何故結婚?
「姫様のご成婚がお決まりになりました。心からお慶び申し上げます」
「……あの、レジナント伯爵。意味が分からないのですけれど」
王宮の一角。厳重に警備された塔の最上階。最低限の家具しかなく、明り取りの窓も頑丈な格子がはめ込まれたものが3つしかないその部屋に似つかわしくない単語に、私は困惑しながら問い返した。
ここは私の私室であり、この塔は身分の高い者が犯罪を犯した際連行される牢獄としての役割がある。その最上階で13年もの年月を過ごしてきた私は、皆から『呪われた姫』と呼ばれていた。

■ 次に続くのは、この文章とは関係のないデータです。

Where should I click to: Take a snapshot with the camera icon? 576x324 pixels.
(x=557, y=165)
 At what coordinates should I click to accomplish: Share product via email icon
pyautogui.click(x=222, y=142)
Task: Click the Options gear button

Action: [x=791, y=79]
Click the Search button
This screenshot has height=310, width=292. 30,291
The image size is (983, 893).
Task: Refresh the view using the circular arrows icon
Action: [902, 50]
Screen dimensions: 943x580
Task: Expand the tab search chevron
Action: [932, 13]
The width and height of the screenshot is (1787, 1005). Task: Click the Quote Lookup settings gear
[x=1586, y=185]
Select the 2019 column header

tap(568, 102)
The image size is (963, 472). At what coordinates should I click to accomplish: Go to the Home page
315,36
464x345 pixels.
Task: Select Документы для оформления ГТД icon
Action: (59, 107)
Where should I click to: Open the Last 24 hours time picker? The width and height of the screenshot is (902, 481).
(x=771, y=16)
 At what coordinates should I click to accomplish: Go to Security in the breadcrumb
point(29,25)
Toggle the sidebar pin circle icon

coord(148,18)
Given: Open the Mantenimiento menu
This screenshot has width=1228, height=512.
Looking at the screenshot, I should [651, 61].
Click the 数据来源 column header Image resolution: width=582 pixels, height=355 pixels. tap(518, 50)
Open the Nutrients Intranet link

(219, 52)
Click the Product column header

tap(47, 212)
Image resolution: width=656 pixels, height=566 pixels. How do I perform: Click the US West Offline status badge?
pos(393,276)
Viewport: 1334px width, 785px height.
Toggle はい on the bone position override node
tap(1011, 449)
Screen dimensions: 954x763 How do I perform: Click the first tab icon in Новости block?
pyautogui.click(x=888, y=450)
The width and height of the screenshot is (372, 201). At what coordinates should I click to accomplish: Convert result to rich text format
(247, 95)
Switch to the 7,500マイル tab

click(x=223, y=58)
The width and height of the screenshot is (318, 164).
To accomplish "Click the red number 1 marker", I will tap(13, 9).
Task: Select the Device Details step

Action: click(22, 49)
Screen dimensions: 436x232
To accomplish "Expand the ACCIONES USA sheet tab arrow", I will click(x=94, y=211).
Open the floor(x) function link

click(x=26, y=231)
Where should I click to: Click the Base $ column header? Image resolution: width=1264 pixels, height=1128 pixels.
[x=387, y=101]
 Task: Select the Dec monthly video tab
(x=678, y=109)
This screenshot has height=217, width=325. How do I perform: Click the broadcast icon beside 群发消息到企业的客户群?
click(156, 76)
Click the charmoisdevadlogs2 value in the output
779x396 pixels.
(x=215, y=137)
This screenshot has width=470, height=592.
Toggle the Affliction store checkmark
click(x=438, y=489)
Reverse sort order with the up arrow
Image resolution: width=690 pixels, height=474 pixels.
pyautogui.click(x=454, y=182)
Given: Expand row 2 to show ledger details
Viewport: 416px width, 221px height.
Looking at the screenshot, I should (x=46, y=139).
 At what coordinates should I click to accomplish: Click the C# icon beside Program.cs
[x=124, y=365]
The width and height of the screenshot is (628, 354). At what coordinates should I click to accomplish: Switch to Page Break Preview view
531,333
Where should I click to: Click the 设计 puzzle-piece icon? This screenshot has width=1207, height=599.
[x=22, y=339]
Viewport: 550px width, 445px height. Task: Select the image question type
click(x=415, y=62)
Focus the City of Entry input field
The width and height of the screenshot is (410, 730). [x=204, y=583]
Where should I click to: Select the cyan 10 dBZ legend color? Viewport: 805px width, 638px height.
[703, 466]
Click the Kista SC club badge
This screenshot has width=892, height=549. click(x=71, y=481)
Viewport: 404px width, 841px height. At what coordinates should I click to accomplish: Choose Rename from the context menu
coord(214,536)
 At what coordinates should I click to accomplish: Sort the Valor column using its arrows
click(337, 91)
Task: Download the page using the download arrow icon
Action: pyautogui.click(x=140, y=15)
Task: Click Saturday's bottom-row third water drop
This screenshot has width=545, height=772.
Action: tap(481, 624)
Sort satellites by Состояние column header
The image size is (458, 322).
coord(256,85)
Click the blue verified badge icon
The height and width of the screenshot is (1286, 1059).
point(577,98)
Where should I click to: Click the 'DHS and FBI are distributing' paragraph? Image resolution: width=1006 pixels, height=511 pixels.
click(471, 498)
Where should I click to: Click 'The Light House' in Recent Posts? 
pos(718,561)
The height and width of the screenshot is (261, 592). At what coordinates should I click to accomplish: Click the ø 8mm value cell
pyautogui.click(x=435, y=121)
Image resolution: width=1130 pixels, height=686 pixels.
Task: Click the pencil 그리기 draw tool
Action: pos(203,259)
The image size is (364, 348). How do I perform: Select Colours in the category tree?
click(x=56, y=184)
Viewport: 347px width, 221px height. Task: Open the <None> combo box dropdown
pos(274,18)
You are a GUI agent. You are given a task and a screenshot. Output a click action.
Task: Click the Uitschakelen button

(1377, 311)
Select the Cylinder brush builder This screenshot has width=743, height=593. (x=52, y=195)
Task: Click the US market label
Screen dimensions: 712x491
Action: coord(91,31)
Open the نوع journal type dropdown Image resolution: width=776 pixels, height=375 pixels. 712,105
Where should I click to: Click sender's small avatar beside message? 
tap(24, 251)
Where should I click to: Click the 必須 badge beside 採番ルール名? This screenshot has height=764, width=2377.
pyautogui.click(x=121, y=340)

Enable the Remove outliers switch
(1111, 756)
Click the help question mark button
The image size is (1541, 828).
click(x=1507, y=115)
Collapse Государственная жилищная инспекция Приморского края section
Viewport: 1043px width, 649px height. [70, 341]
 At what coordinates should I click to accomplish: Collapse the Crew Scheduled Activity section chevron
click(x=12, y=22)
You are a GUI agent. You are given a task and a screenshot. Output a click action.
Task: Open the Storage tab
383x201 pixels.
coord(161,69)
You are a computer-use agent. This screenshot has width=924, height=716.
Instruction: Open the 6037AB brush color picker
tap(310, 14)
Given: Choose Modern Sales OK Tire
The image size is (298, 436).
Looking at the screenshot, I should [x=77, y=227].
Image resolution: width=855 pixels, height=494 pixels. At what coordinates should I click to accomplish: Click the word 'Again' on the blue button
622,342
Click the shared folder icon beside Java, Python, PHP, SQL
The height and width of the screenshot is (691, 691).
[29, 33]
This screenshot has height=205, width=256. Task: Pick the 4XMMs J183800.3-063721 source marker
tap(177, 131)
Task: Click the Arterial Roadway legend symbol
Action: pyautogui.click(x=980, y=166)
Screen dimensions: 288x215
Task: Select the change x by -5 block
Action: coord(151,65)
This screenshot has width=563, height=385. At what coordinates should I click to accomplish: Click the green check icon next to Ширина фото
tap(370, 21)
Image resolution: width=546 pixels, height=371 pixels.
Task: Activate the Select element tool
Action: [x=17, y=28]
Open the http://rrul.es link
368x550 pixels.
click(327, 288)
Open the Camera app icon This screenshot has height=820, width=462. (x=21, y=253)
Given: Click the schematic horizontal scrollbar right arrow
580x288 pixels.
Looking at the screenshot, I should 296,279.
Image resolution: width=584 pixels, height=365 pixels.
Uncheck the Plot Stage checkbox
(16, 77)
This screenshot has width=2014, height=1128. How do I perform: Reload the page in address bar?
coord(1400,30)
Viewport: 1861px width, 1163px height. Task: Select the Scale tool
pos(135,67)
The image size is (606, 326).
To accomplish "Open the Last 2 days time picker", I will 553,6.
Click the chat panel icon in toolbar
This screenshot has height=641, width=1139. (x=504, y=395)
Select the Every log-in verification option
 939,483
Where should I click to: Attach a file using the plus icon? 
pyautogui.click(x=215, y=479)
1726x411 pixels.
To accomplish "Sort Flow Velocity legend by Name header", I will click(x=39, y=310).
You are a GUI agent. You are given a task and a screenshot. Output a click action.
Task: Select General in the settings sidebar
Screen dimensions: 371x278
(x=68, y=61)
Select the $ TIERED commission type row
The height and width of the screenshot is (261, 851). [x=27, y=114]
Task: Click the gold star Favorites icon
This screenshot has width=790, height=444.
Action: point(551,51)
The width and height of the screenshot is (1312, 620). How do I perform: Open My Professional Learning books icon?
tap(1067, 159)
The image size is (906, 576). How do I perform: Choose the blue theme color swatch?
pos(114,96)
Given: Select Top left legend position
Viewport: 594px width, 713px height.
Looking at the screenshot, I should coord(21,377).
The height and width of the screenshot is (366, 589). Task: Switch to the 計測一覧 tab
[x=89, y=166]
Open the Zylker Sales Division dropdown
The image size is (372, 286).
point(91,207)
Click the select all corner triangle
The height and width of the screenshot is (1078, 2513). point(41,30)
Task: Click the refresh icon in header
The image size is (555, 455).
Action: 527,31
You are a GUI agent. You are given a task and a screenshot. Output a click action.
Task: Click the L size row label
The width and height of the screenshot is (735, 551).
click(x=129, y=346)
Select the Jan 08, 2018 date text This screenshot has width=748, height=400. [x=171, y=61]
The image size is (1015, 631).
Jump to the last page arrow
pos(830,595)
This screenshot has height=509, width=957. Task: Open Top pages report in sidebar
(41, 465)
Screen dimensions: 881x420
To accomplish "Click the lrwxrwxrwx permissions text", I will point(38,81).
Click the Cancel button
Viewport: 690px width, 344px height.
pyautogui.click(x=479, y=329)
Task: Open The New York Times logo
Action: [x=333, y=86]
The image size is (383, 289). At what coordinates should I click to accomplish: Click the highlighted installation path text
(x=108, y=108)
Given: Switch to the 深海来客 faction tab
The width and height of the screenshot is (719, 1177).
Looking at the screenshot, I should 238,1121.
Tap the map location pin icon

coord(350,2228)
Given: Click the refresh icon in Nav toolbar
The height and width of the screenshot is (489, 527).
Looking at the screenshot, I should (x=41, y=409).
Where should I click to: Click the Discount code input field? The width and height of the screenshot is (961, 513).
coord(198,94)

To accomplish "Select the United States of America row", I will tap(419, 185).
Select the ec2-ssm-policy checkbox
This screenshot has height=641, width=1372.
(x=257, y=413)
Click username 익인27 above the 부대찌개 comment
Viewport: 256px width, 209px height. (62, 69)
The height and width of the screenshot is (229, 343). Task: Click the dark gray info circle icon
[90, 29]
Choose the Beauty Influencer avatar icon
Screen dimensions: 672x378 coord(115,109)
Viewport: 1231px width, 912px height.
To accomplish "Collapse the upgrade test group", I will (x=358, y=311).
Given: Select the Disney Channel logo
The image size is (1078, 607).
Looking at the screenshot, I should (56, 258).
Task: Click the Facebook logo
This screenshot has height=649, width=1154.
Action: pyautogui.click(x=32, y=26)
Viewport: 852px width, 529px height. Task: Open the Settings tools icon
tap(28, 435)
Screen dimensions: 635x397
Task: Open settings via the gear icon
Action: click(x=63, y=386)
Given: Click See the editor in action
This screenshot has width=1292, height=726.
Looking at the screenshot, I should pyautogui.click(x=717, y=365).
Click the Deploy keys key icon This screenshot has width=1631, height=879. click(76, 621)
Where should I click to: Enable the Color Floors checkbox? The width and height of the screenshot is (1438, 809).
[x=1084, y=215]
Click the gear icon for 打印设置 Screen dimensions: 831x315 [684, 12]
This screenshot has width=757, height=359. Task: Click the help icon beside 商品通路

言いがかりだと主張出来ない程度に心当たりのある私としては、このまま年老いて死ぬまで塔から出ることはないのだろうなと思っていたのだけど…
(何故結婚?)
姫は姫でも、私ではなく妹の方かとも思ったけれど、伯爵は最近すっかり広くなった額に汗をかきながら私に向けてそう言ったのだ。人違いではない…と思う。多分。
「お相手は隣国、リンデラント王国の王子でして。かの国には3人いらっしゃいますので、まずは顔合わせなど致しましてから、ご婚約後ご結婚という形になるかと思います」
(あー…成程ね)
説明が進むほどに汗を流す伯爵の気持ちが分かった私は、心から同情した。
リンデラント王国と私の国、スターシア王国とは非常に仲が悪い。どちらも同じ大陸にある国で、隣国という事もあり領土侵犯や地下資源の問題、水の汚染問題等々喧嘩するネタにはまず事欠かない。
そして、小競り合いから国同士の戦争に発展して、その時の恨みつらみが子々孫々まで続いていくわけで…
そんな国の王子との結婚話…要するにこれは。
(人質って事かー。伯爵、押し弱いし伝言役押し付けられちゃったのね…)
そもそも私の世話役というか、後見人をしているあたり本当に損する性格だと思う。いい人なんだけど、貴族にしては要領悪いっていうか。可哀そうだなと思うくらいには長い付き合いだ。
「王には承りましたとお返事してくださいませ」
これ以上彼の精神を削らないためにも私はそう返事を返し、伯爵は恭しい礼をして退出していった。